During Microsoft's high-level Friday meetings that include a "Research of the Amazing" overview, the top executives reviewed the Septagon project and were pleased with the results. The positive feedback from the RoTA meeting was only the beginning: Belfiore and team then had to shop the project around for further feedback and assessment that included a demo to former Microsoft CEO Bill Gates, board member Reid Hoffman, and the CEO of popular open source repository GitHub, Nat Friedman.
After deliberating on the pros and cons of going down the Chromium path, the company made the final decision to switch in September 2018 roughly a year after the journey began.
“We were a bit nervous,” admits Jatinder Mann, a Microsoft Edge program manager. “The fortunate thing is, as soon as we made the announcement, we got a lot of positive responses from Chromium engineers, from other Chromium browser vendors that were pretty excited to see us join this community.”
With the cat out of the bag, though, it was now time for Microsoft and Google to become even closer development partners. With Chrome engineers well-versed in contributing to the Chromium project, Microsoft sought their counsel and have been working closely with Chrome developers on projects such as scrolling, accessibility features, and touch controls, all of which Edge arguably had the advantage over Chrome.

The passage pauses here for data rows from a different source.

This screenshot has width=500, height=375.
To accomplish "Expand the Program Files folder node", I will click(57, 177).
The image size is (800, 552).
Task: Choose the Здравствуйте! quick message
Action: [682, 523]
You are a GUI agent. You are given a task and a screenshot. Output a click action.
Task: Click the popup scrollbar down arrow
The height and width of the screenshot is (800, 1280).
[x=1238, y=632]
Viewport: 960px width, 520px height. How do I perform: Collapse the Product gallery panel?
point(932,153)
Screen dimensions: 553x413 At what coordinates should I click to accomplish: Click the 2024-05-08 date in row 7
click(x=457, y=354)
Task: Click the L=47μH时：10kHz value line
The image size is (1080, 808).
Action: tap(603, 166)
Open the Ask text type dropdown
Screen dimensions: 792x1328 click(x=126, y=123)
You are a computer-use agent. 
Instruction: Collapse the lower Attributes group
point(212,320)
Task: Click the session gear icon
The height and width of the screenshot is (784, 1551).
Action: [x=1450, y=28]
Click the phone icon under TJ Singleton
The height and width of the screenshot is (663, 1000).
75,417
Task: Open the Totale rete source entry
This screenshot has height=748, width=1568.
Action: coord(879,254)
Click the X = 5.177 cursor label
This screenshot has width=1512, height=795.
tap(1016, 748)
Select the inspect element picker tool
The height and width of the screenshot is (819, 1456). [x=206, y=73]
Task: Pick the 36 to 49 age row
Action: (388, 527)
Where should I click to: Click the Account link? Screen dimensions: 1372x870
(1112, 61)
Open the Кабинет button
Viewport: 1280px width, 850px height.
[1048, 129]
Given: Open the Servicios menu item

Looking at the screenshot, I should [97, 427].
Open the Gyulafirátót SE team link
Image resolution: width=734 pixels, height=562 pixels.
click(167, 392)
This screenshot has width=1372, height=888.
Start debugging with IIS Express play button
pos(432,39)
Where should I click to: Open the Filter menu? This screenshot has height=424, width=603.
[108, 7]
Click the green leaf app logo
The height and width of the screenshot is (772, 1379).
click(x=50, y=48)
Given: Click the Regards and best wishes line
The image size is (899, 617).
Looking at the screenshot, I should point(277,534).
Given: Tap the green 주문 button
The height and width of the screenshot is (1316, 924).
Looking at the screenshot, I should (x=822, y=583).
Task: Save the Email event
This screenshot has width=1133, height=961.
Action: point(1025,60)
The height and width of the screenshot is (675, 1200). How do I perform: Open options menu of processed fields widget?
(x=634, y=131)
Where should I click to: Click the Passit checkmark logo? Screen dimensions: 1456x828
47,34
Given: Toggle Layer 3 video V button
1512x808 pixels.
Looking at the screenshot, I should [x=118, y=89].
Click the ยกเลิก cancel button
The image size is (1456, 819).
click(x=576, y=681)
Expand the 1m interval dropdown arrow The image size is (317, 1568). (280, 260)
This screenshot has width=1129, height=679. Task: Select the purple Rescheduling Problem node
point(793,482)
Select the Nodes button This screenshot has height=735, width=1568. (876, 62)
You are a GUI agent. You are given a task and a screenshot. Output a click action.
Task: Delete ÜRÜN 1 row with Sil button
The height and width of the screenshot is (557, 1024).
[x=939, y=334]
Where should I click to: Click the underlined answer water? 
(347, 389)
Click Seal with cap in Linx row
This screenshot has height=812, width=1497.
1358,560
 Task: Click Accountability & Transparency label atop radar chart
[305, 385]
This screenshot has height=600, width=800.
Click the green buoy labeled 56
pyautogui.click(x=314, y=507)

Seven months removed from the big announcement, Chromium development on Edge had sped it way closer to feature parity with Chrome, with the occasional hiccup here and there resulting in conspiracy theorist invoking the bad blood between Microsoft and Google as an explanation for some early developmental issues. While at face value Microsoft's adoption of Chromium appears like a great move, there are still linger questions that remain, including how the company plans to market/remarket and push its revitalized browser. Additionally, it's still not clear how Google plans to cooperate long term with Microsoft, or potentially sabotage the company's efforts in the name of competition.
As Insiders become further steeped in using the new Chromium-based Edge browser, a side-by-side comparison of Microsoft's EdgeHTML development and that of its new browser quickly shines a light on the "headwinds" the former development path was going to take the company through. Ultimately, that's why the move to Chromium feels less earth-shattering and more evolutionary than anything.